═════ Records to use ═════

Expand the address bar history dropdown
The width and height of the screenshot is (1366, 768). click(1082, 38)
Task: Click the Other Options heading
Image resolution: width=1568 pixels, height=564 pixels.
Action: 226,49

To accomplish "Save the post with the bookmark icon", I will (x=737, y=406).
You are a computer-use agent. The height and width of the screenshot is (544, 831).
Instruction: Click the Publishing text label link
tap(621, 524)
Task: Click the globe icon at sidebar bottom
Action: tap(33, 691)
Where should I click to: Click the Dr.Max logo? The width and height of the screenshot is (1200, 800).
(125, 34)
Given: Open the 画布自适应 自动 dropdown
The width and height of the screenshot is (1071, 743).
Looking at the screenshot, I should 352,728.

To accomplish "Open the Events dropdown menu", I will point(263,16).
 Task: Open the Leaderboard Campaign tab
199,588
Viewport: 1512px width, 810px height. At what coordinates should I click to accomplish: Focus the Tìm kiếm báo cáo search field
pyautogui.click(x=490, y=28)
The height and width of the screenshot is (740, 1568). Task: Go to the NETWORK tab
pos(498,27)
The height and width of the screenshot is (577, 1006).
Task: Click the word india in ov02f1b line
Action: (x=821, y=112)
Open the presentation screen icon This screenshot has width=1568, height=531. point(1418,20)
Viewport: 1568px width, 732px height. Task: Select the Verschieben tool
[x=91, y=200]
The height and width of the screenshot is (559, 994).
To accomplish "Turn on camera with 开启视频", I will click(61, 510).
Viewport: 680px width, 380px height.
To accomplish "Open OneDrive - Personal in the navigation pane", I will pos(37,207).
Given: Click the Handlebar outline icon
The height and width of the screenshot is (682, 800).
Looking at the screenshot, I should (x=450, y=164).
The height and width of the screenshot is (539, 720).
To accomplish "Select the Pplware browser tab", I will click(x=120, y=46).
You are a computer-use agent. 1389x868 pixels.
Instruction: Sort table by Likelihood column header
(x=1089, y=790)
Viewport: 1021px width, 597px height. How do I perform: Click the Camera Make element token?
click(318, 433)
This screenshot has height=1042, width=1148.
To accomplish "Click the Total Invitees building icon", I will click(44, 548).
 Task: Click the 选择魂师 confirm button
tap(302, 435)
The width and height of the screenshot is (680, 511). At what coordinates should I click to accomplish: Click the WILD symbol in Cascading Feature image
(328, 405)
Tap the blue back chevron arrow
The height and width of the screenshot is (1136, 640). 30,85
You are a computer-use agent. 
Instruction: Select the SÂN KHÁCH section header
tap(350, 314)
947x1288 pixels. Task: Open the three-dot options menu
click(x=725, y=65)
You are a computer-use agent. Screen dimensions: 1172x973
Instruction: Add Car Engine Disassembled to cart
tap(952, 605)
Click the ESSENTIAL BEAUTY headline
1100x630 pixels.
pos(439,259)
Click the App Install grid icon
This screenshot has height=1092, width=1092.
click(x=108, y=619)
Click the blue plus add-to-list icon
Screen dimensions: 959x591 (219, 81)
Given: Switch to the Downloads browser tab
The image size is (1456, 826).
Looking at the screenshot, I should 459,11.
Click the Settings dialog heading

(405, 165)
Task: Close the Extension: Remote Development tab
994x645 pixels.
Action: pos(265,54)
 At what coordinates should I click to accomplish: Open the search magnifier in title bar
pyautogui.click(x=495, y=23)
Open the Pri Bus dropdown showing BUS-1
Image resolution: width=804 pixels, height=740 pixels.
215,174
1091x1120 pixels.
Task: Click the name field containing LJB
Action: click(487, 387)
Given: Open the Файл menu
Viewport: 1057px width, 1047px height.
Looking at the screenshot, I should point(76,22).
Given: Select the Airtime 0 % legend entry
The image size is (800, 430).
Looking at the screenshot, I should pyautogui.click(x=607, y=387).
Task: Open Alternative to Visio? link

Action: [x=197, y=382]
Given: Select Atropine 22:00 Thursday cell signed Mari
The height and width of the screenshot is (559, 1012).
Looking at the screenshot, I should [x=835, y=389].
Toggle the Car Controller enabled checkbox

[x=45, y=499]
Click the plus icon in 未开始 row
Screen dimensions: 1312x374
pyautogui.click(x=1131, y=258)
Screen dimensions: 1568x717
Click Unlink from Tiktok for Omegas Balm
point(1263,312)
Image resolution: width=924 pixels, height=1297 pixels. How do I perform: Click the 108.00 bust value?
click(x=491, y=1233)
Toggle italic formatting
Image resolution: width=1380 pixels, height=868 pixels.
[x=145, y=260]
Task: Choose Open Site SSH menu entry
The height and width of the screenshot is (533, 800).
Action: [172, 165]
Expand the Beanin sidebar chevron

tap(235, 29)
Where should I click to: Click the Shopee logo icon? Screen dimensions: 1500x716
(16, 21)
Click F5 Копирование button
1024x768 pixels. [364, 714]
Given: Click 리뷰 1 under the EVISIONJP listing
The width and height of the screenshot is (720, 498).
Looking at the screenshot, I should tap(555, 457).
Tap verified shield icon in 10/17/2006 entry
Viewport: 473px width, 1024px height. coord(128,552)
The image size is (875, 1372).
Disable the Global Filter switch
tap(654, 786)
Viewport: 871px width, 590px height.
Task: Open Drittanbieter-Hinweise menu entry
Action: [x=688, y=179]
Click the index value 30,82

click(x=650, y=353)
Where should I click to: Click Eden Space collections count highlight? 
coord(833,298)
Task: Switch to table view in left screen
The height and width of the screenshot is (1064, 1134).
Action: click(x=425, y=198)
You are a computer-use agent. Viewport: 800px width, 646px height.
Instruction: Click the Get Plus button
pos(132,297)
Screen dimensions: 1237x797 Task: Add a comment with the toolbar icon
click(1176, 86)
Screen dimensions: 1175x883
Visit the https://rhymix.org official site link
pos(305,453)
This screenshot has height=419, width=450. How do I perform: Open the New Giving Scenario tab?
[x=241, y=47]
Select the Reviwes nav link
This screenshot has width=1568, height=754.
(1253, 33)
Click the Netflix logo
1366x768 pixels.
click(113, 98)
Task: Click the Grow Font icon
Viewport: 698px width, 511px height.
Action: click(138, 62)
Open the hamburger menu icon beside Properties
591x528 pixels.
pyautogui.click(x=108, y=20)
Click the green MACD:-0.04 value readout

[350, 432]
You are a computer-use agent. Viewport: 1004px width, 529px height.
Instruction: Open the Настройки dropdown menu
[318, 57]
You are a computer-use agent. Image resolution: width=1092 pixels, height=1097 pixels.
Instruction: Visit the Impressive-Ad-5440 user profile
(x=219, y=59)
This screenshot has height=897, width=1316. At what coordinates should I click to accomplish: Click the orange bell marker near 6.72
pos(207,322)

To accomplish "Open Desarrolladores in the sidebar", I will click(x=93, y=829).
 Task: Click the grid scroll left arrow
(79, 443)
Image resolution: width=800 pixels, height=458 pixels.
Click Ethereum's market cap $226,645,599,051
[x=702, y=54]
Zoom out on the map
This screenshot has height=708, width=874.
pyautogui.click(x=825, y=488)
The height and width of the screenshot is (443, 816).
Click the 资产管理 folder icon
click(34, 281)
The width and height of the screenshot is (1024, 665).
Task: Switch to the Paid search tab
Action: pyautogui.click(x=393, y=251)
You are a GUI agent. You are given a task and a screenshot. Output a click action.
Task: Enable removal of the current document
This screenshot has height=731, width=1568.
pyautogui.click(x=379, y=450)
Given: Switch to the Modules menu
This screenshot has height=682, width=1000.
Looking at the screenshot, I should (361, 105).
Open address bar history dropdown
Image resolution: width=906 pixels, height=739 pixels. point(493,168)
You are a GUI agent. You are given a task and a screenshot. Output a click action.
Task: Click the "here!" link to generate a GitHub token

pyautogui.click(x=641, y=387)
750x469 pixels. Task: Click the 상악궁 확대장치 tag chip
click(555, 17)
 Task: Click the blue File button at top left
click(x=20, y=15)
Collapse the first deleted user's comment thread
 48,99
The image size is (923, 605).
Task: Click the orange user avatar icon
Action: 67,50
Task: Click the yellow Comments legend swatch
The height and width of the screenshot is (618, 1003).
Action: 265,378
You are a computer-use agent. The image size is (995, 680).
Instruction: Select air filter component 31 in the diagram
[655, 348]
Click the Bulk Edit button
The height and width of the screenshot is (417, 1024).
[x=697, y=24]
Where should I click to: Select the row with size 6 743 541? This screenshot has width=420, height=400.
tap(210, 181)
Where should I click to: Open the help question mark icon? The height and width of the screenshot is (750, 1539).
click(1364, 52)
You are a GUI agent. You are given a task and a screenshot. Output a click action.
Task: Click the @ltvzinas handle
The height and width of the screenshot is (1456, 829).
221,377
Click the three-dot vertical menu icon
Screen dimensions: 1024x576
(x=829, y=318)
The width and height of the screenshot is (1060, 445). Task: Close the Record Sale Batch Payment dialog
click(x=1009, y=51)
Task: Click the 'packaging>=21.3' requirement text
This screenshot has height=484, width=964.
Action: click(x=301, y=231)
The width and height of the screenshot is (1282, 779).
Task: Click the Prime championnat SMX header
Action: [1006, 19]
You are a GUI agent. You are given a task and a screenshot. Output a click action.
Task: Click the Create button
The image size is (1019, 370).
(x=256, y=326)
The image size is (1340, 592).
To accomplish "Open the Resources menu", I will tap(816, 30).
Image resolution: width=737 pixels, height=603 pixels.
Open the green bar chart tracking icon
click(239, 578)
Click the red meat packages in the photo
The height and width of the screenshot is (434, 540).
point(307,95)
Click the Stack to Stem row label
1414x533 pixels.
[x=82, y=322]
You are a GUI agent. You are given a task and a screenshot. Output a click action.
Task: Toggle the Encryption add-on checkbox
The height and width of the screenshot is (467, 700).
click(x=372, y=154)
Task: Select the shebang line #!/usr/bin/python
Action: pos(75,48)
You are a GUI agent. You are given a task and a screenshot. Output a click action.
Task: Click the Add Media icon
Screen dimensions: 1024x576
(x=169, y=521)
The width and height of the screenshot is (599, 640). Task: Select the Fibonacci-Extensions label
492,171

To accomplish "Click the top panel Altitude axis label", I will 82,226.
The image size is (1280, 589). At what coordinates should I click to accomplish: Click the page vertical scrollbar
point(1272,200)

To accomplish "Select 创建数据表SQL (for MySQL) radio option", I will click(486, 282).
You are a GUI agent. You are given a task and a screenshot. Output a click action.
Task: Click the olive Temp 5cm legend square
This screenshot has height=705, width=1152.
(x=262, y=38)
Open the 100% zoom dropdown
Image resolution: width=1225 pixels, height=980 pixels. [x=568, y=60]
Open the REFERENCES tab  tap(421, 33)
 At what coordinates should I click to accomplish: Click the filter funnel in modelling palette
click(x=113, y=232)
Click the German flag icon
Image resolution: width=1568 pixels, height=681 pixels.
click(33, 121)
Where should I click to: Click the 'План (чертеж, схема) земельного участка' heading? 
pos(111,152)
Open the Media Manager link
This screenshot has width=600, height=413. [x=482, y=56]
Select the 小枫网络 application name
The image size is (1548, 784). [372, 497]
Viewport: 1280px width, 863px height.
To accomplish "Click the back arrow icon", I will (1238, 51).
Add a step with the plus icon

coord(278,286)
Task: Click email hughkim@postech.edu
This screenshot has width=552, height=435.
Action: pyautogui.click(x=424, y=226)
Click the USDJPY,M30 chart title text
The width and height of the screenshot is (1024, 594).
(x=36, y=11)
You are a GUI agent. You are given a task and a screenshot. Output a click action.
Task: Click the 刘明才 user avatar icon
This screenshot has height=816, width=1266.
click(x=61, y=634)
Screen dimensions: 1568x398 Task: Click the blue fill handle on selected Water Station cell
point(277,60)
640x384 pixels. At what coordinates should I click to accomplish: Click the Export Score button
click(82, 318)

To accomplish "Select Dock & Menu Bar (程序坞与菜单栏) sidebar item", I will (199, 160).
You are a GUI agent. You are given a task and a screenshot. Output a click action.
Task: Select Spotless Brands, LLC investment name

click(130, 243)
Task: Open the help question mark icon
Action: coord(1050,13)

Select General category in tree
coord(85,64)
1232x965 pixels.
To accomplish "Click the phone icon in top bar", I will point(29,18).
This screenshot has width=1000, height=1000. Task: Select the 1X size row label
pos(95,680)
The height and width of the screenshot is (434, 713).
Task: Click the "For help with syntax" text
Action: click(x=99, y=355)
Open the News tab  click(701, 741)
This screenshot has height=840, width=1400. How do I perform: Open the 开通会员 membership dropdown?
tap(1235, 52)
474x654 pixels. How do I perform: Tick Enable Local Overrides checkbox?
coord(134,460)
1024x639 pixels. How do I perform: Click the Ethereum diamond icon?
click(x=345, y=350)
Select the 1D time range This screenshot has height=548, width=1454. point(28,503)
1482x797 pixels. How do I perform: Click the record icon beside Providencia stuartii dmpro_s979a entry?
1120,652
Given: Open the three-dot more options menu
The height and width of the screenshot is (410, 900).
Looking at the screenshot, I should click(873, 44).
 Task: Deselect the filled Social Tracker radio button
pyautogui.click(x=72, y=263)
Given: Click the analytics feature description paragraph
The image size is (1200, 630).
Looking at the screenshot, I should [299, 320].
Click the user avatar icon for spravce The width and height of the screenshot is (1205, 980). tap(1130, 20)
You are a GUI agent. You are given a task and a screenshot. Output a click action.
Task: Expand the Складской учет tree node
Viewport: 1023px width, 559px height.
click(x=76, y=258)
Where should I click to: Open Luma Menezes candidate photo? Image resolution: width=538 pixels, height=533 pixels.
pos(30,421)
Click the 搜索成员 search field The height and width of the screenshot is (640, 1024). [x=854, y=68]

═════

▶ **Work to complete**
Print only what lies in the material above starting at the line with "Click the green MACD:-0.04 value readout" and ending at the line with "Image resolution: width=800", every line exactly as given.

▶ **Written solution**
Click the green MACD:-0.04 value readout

[350, 432]
You are a computer-use agent. Viewport: 1004px width, 529px height.
Instruction: Open the Настройки dropdown menu
[318, 57]
You are a computer-use agent. Image resolution: width=1092 pixels, height=1097 pixels.
Instruction: Visit the Impressive-Ad-5440 user profile
(x=219, y=59)
This screenshot has height=897, width=1316. At what coordinates should I click to accomplish: Click the orange bell marker near 6.72
pos(207,322)

To accomplish "Open Desarrolladores in the sidebar", I will click(x=93, y=829).
 Task: Click the grid scroll left arrow
(79, 443)
Image resolution: width=800 pixels, height=458 pixels.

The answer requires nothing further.